Une plainte déposée contre Eric Dupond-Moretti pour menaces et violences psychologiques

Une plainte déposée contre Eric Dupond-Moretti pour menaces et violences psychologiques
Le ministre de la Justice Éric Dupond-Moretti, le 25 août 2021.

publié le mercredi 22 septembre 2021 à 19h05

L'entourage du garde des Sceaux dénonce une "tentative de chantage" et affirme que le ministre envisage de déposer une plainte de son côté pour dénonciation calomnieuse.

Une plainte pour "menaces" et "violentes psychologiques" a été déposée contre le ministre de la Justice Eric Dupond-Moretti, par l'avocate Nathalie Tomasini, qui a notamment défendu Jacqueline Sauvage, a confirmé le parquet mercredi 22 septembre.
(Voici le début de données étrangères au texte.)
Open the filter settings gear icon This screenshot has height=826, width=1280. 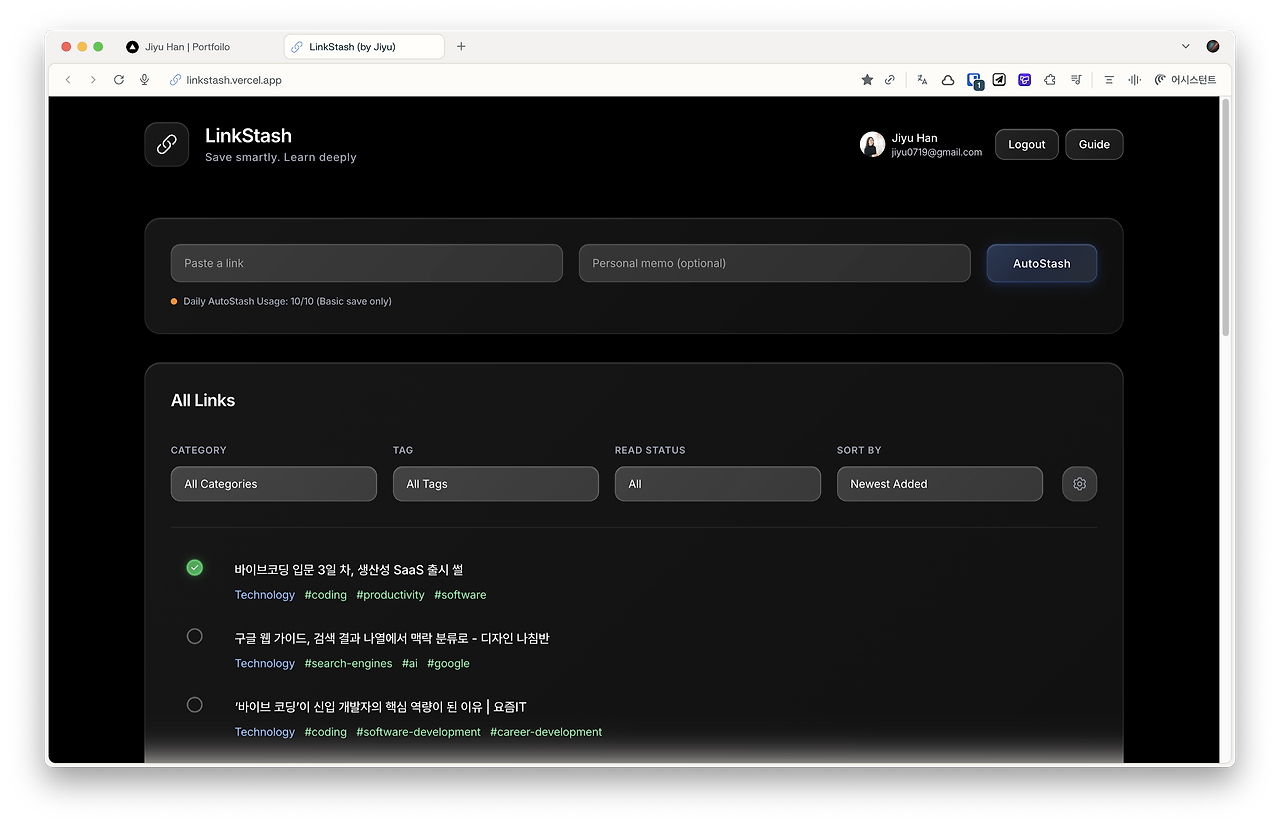[1079, 483]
Cette plainte concerne des faits intervenus en 2020 lors d'un procès en Normandie.

L'entourage du ministre, nommé à ce poste en juillet 2020, a dénoncé une "tentative de chantage" et a affirmé que le garde des Sceaux envisageait de déposer une plainte pour dénonciation calomnieuse.
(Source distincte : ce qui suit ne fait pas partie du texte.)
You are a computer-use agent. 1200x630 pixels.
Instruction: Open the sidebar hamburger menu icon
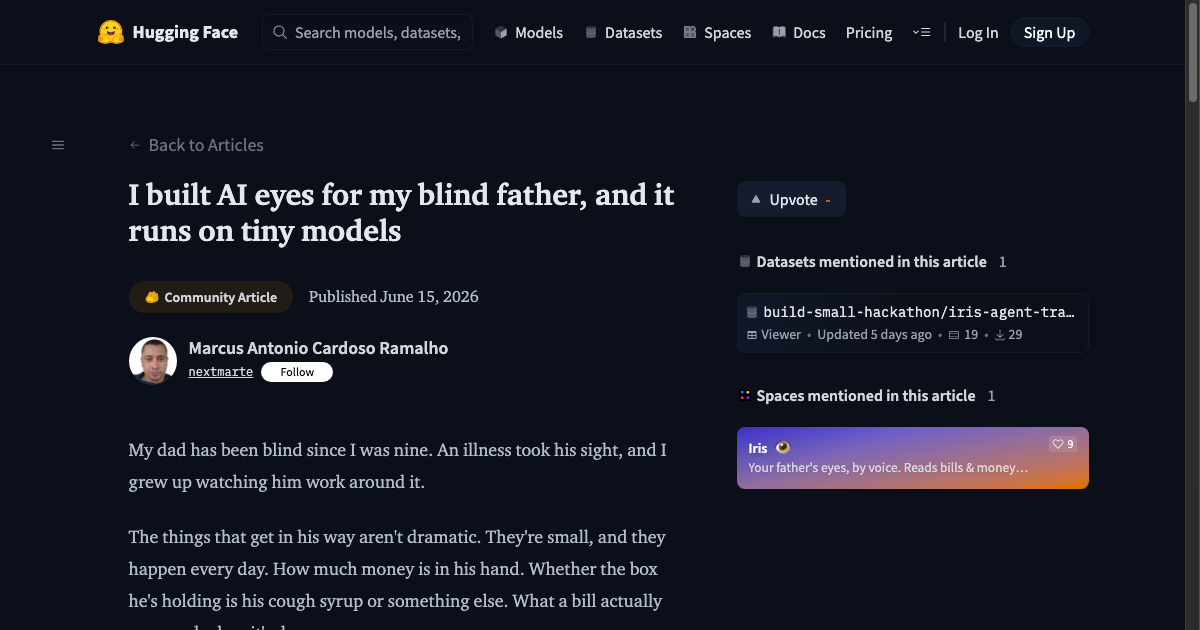pyautogui.click(x=58, y=145)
La procureure d'Évreux Dominique Puechmaille a expliqué à l'AFP ne pas avoir encore pris de décision sur les suites à donner à cette plainte. "Je ne suis pas certaine que les qualifications délictuelles avancées tiennent. Et je m'interroge sur une éventuelle prescription si nous étions face à des injures et que les faits étaient avérés", a détaillé la magistrate.

Me Tomasini reproche au ministre de l'avoir insultée, ainsi qu'une consœur, durant un procès d'homicide sur conjointe devant la cour d'assises d'Évreux. Eric Dupond-Moretti, qui défendait l'accusé, aurait qualifié les deux avocates des parties civiles de "hontes du barreau", "commerçantes du malheur", d'"hystériques" et de "saloperies de putes", selon une copie de cette plainte consultée par l'AFP

Dans ce document, la magistrate Brigitte Blind, représentante du ministère public au procès, atteste avoir vu celui qui est devenu ministre de la Justice depuis "vociférer en direction des avocates des parties civiles tout en agitant vers elles le poing". Une des parties civiles évoque également un "déchaînement de violences verbales et gestuelles" d'Eric Dupond-Moretti.
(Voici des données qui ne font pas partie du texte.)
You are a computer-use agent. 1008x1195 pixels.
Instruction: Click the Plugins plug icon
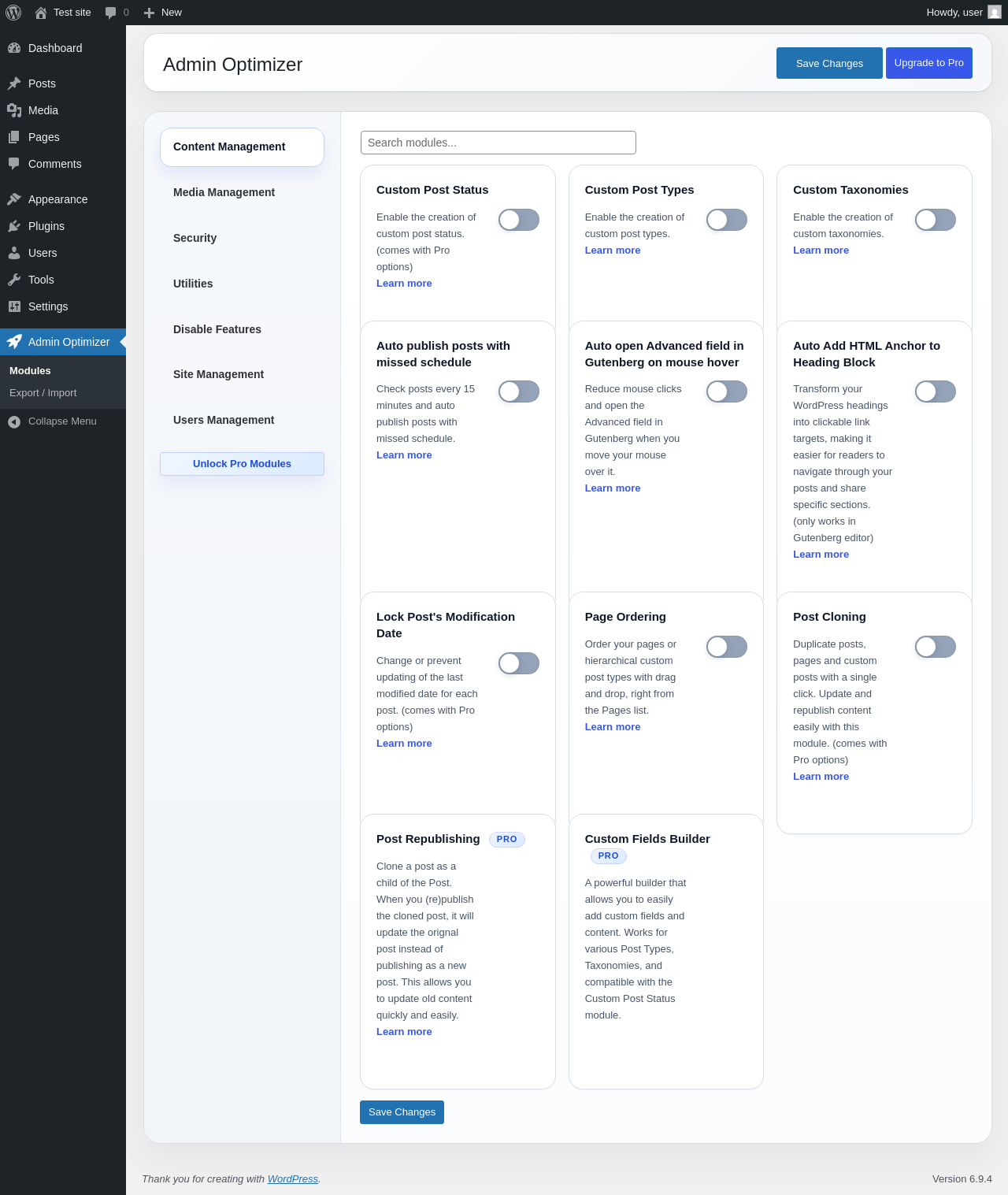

L'entourage du ministre a estimé auprès de l'AFP que "cette plainte tardive" n'était "que l'aboutissement d'une tentative de chantage qui n'a pas fonctionné" et qu'elle s'apparentait "à une instrumentalisation politique". "Depuis novembre 2020, alors qu'Eric Dupond-Moretti a toujours nié avoir proféré les insultes, les gestes ou les menaces dont il est calomnieusement accusé, (la plaignante) a tenté à plusieurs reprises d'en profiter pour intégrer, contre son silence, des commissions lancées par le garde des Sceaux", indique-t-on de même source.

"C'est totalement faux", a rétorqué Me Tomasini auprès de l'AFP. "Il inverse l'histoire. On a tout fait pour que je ne dépose pas cette plainte. On m'a tout proposé", a ajouté l'avocate qui réclame un euro de dommages et intérêts.

Le ministre s'étonne en outre que sa consœur "n'ait pas immédiatement signalé" les faits au président de la cour d'assises, au bâtonnier local et à son bâtonnier. Me Tomasini a rétorqué à l'AFP avoir déposé une plainte déontologique auprès du conseil de l'ordre des avocats dès mars 2020 et avoir attendu la fin d'un autre procès médiatique en juin 2021, pour porter plainte au pénal. "Je ne voulais pas que les affaires s'entrechoquent", a-t-elle indiqué.